Soy un padre normal y moderno: mi hija sólo aparece por casa un par de días de cada quince. Que lo haga preferentemente en fin de semana la diferencia de otros hijos de vecino, incluso de mi vecino de enfrente, que ve a la suya con la misma frecuencia, pero debe recorrer setecientos kilómetros para ello. Que aún halla quien me envidie es consuelo de tonto, o epidemia social: no hace mi situación más llevadera, pero me proporciona tema de conversación.
Nunca me llama y nunca la llamo por teléfono. Esa aparente desatención por mi parte es sólo el reflejo de mi fobia por un aparatejo inmundo y despreciable, acicate de la mentira y la tautología. Agradezco, por tanto, que no me llame.
Nos comunicamos por escrito en su ausencia. Yo le dejo notas y ella no las lee. Cuando nos encontramos, visitamos juntos los santos lugares domésticos en que recortes de periódico, post-its e imanes de nevera hacen las veces de soporte a mis desvaríos paterno-filiales: la puerta de la nevera, el tablón de los avisos urgentes cuya urgencia nunca cesa, el armario de su habitación, la página 17 de su cuento preferido o, el mejor, el más efectivo, el que nunca falla: el espejo del WC.
Delante del espejo, mientras la peino, recuerdo las cosas que durante su ausencia debía decirle, sugerirle, amonestar o castigar. Es en ese preciso instante cuando la realidad se figura en mi mente de modo más punzante, más carnal: su imagen duplicada, lejos de parecerme abominable como en las ficciones heréticas, me conforta y me justifica. No puedo dejar de recordar los antiguos specula, libros de consejos y ejemplos de conducta y urbanidad: me he convertido en un padre que aconseja a su hija a través de un espejo real, ayudado por esas chuletillas que pego en sus bordes, confiado en la permanencia de un pegamento débil más que en la de mi memoria.

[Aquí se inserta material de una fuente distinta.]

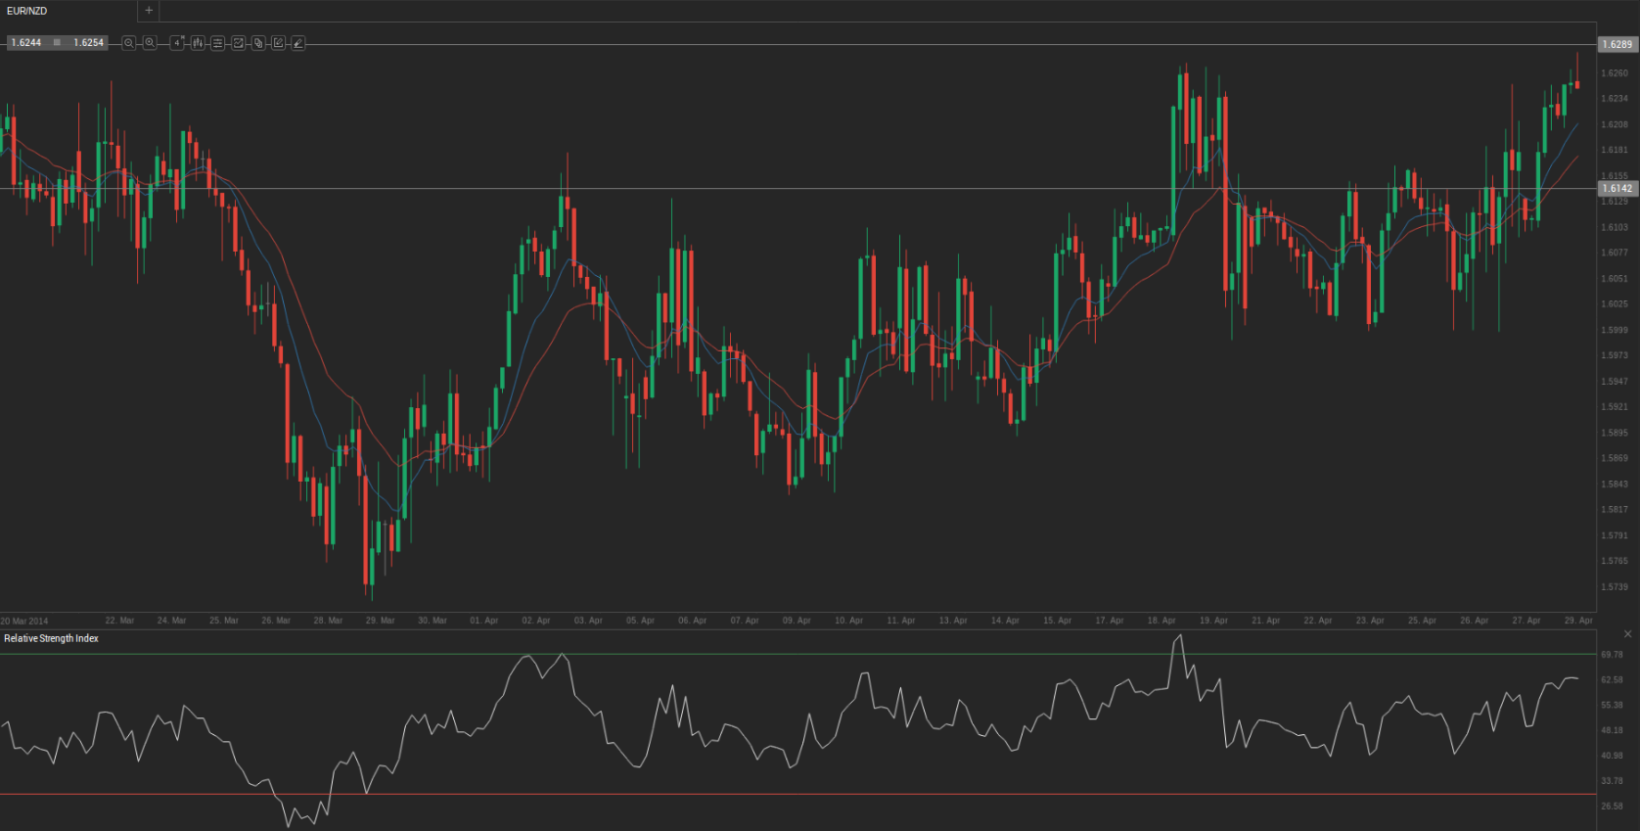Click the 1.6244 sell price

click(26, 43)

Tan real como lo ya dicho es la brevedad de la alegría en la casa del pobre maestro de escuela. El espejo de mi cuarto de baño está colgado demasiado bajo, y es demasiado pequeño, lo que ocasiona no pocos conflictos conyugales: mi mujer no comparte el placer por las notas y recordatorios, sobre todo si su imagen matutina, ya de por si decadente, es deformada y ocultada más cuanto más cercano es el día del advenimiento filial, de suerte que, cada dos viernes por la mañana, mis notas, amorosas o indignadas, pueden acabar ahogadas en excrementos y orines si no soy el primero en levantarme. No piense, lector, que ella odia a los niños: sólo a aquellos con los que comparte más de cuatro horas seguidas.
Pero no sólo la presencia física de las notas en el espejo provoca a mi querida: también su contenido origina conflictos que raramente preveo en mi atolondramiento. "Gritas demasiado", "lávate los dientes!", "¿con cual de tus novios juegas con más frecuencia?", "no te toques la vulva con los dedos delante de extraños", son admoniciones que, entrevistas por ella entre legañas, me proporcionan días felices y castos.

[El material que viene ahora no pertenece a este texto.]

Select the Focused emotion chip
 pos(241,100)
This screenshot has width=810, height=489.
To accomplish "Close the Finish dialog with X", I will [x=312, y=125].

Si a todo ello añadimos la odiosa costumbre de mi hija de guardar alguna de estas notas en sus bolsillos de regreso a casa de su madre, y mi cobarde y malintencionado apego a la vida, entenderá el lector que de común acuerdo con ella haya decidido cifrar en un lenguaje imaginario las notas más importantes o las más comprometedoras. Siendo las mujeres de natural curioso y nada amantes del secreto de no ser propio, he tenido que profundizar extraordinariamente en busca de la lengua perfecta, e inexistente.

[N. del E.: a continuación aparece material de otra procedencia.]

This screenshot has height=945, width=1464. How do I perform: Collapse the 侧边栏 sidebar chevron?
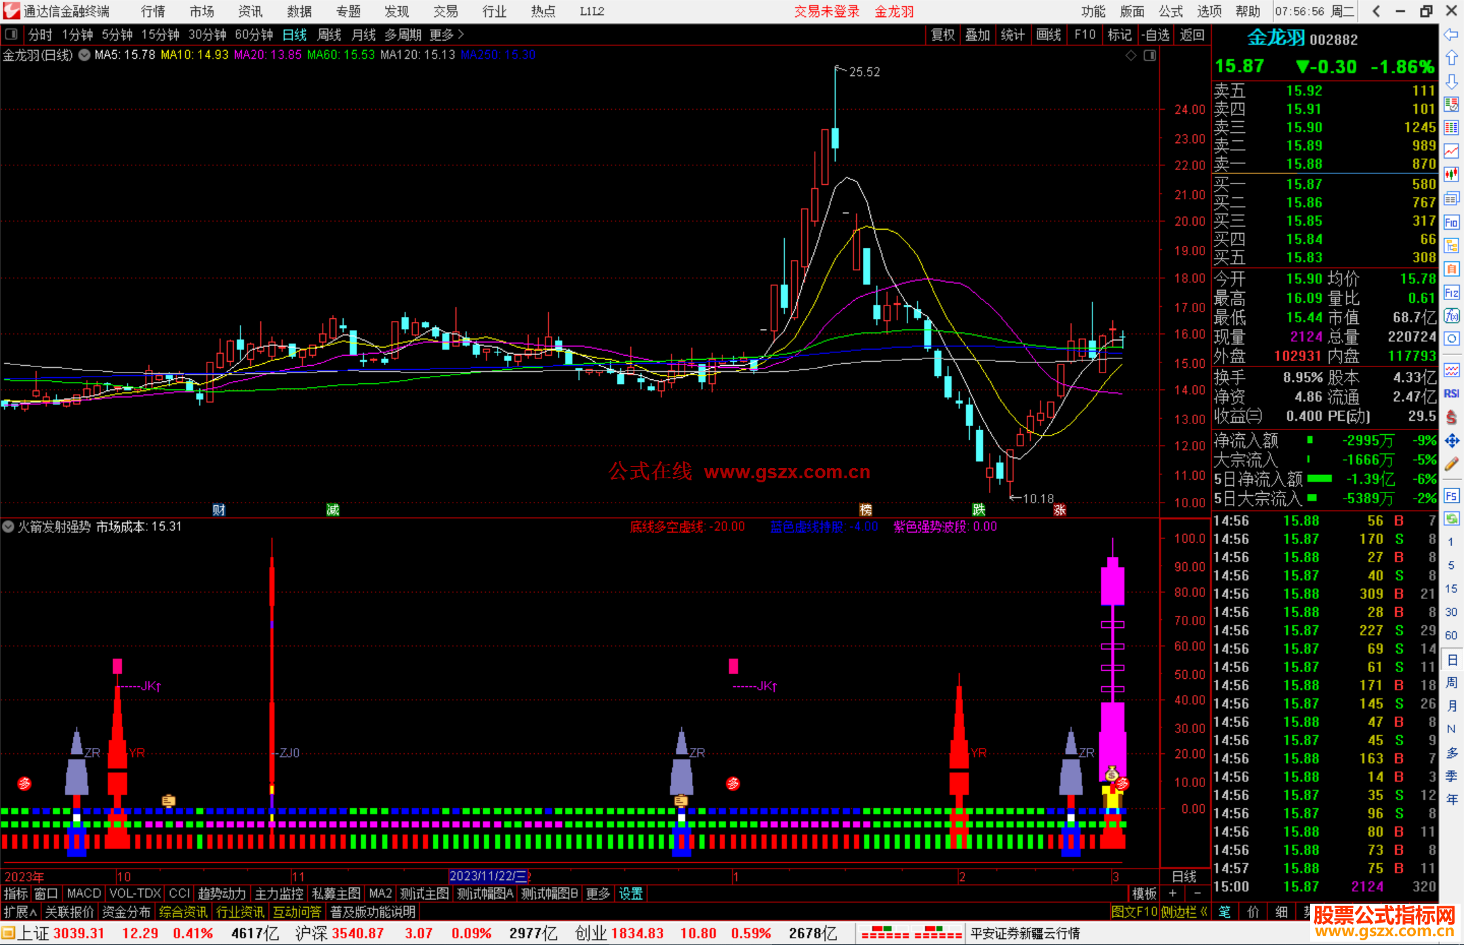[1204, 912]
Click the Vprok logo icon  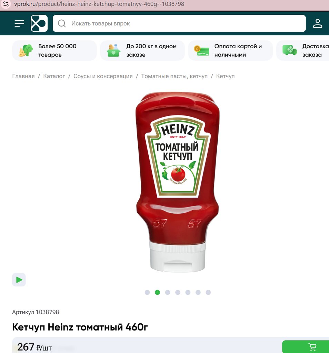click(39, 23)
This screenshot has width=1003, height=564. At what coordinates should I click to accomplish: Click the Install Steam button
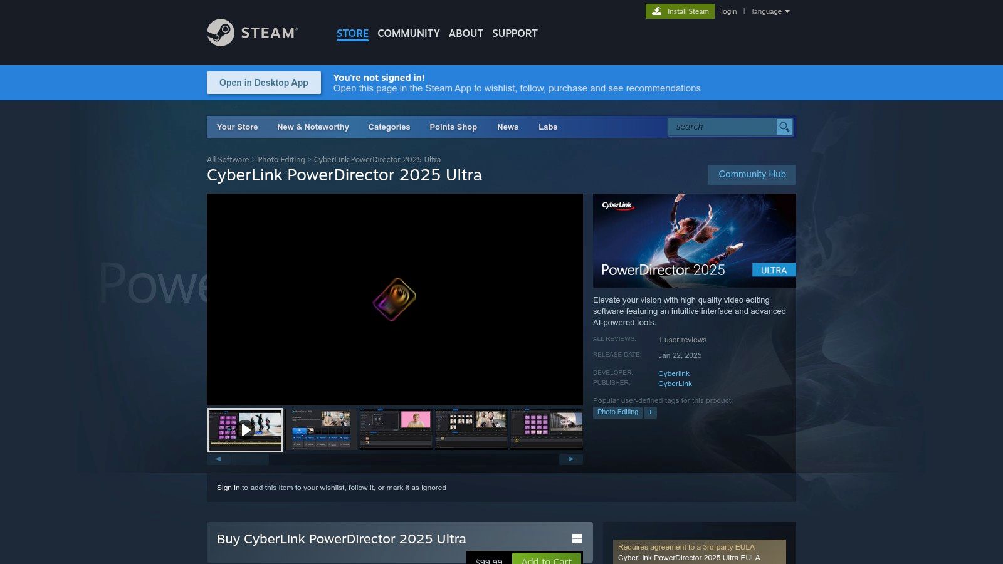pyautogui.click(x=680, y=11)
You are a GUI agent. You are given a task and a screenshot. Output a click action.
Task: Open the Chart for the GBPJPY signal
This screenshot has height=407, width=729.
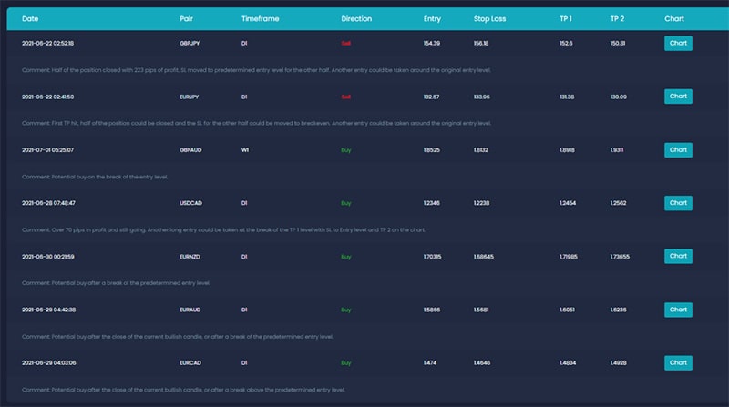point(678,43)
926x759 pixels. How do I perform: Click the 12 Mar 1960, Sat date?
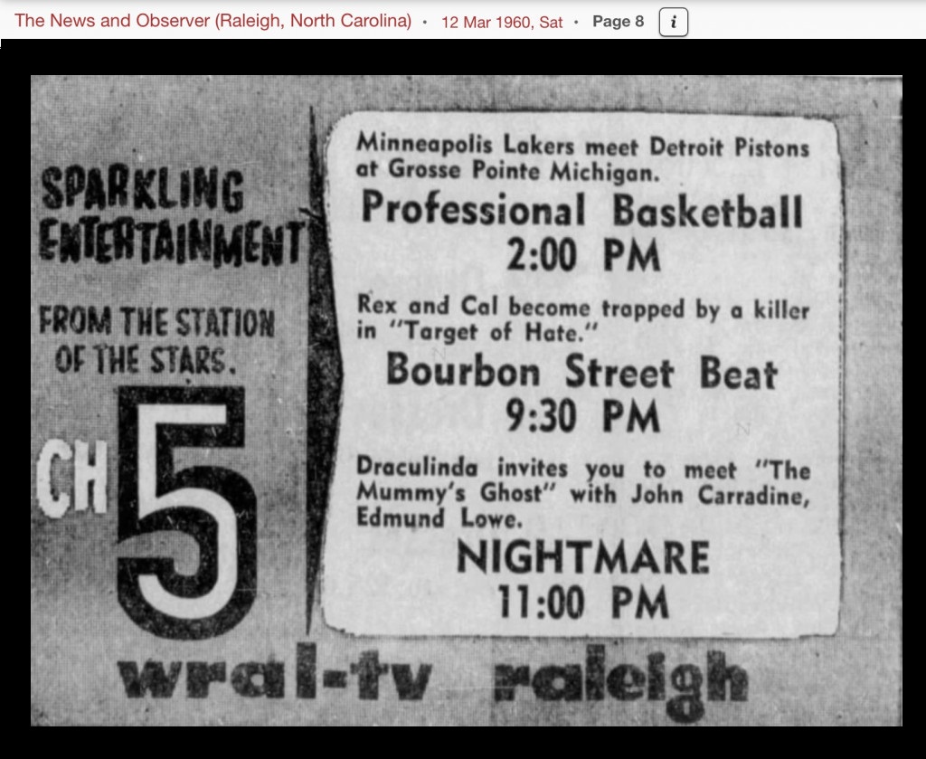502,22
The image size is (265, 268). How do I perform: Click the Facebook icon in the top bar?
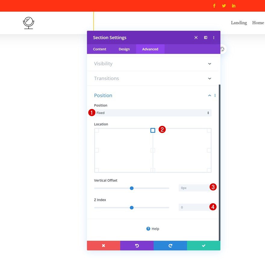[x=214, y=5]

Estoy satisfecho del resultado: cualquier código o lengua es descifrable si conocemos el mundo que describe, por lo cual nuestro primer trabajo ha consistido en crear una realidad alternativa y aleatoria, que sólo mi hija y yo conocemos, y a partir de ella inventar nuestra nueva lengua. En ocasiones ella es mi mujer, en otras, su madre, en otras cualquiera de sus amigas del colegio, o su maestra, o Irene, pero no la Irene real, sino la ficticia, otras la hija del presidente del gobierno (ésta se la tengo prohibida, pero la obediencia tampoco forma parte del nuevo código, cosa que me martiriza), y así ad infinitum. Las cosas tampoco son lo que son, y el televisor puede pasar de cucaracha a galleta en la misma frase. Debo reconocer que es complicado, y que me ocupa más tiempo del que preveía: renuncio por ello ahora a darles más detalles, pero es perfecto. Ah, y no tema el lector por mi vida, que mi hija no revelará jamás la clave: es, aunque pequeña, una mujer, y es su secreto.